The main thing is to be moved, to love, to hope, to tremble, to live. — Auguste Rodin

What lingers after this line?

Emotion as the Core of Existence

Rodin’s statement begins with a striking priority: “the main thing” is not to possess, achieve, or control, but to feel deeply. To be moved suggests openness to beauty, sorrow, wonder, and human connection. In that sense, he defines life not as mere survival but as a state of inward responsiveness, where experience leaves a mark on the soul.

Love as Life’s Expanding Force

From that emotional foundation, Rodin naturally turns to love, which transforms feeling into relationship.
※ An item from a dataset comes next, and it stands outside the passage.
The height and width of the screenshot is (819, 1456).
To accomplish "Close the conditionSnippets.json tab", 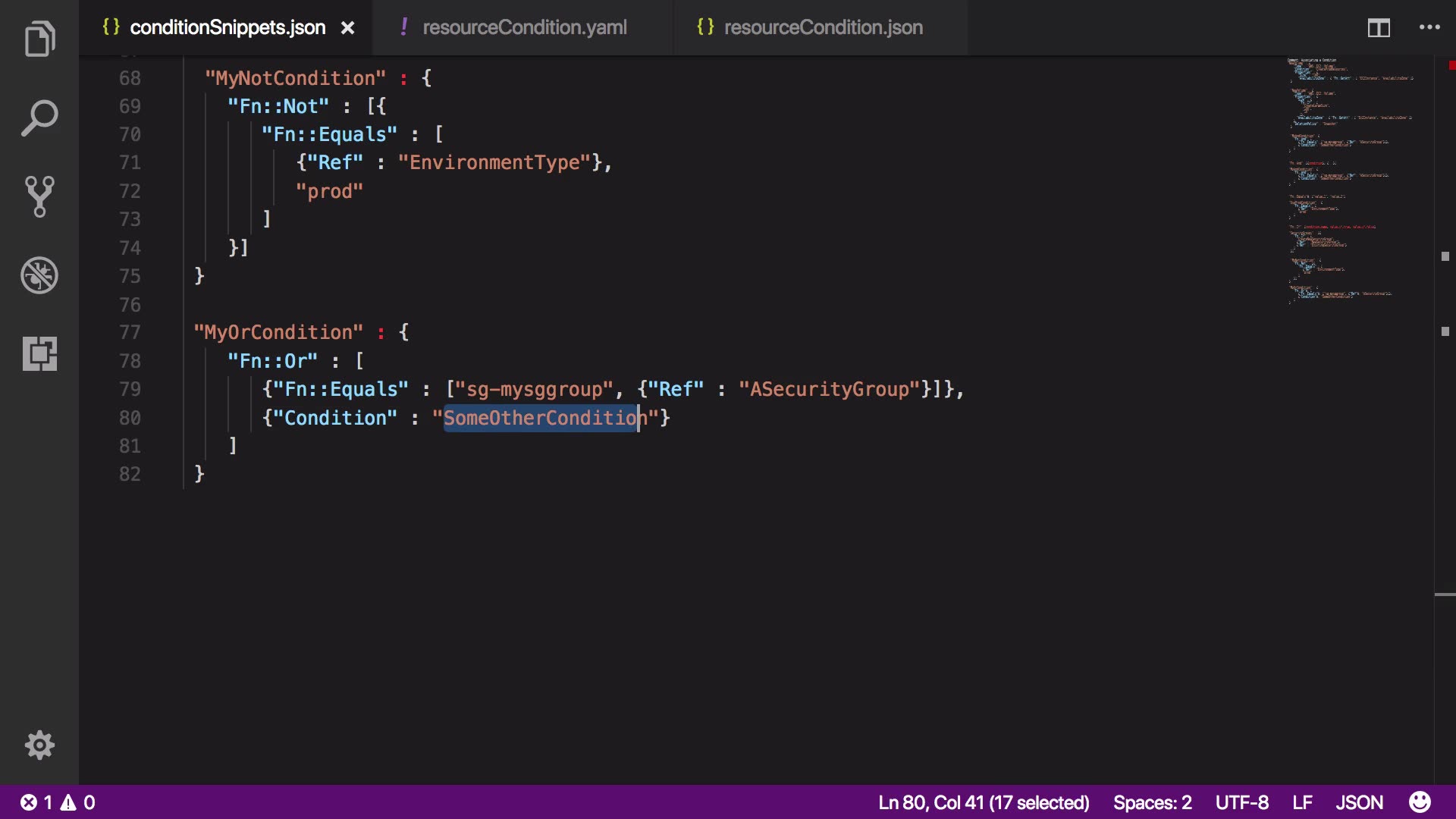I will pyautogui.click(x=347, y=28).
Love draws a person beyond isolation and toward attachment, sacrifice, and meaning. As Leo Tolstoy’s writings often suggest, especially in Anna Karenina (1878), love can reorder an entire inner world, making existence feel larger, riskier, and more vivid.

Hope and the Future Within the Heart

Yet Rodin does not stop with present feeling; he adds hope, the emotion that leans forward into what is not yet here. Hope allows people to endure uncertainty because it imagines renewal beyond present limits. In this way, his thought echoes Emily Dickinson’s poem “‘Hope’ is the thing with feathers” (c. 1861), where hope persists quietly but powerfully within the human spirit.

Why Trembling Also Belongs to Life

Significantly, Rodin includes trembling alongside love and hope, reminding us that vulnerability is not the opposite of life but part of it. To tremble is to care enough that outcomes matter; fear, awe, and anticipation all arise when something precious is at stake. Søren Kierkegaard’s Fear and Trembling (1843) similarly presents trembling as the mark of profound inward seriousness rather than weakness.

Living Beyond Mere Existence

Finally, all these verbs culminate in Rodin’s last word: “to live.” The sequence implies that living fully is the result of being emotionally awake—moved by beauty, bound by love, sustained by hope, and shaken by vulnerability. Seen this way, Rodin offers not just a poetic reflection but a philosophy of vitality: a human life becomes real when it is deeply felt.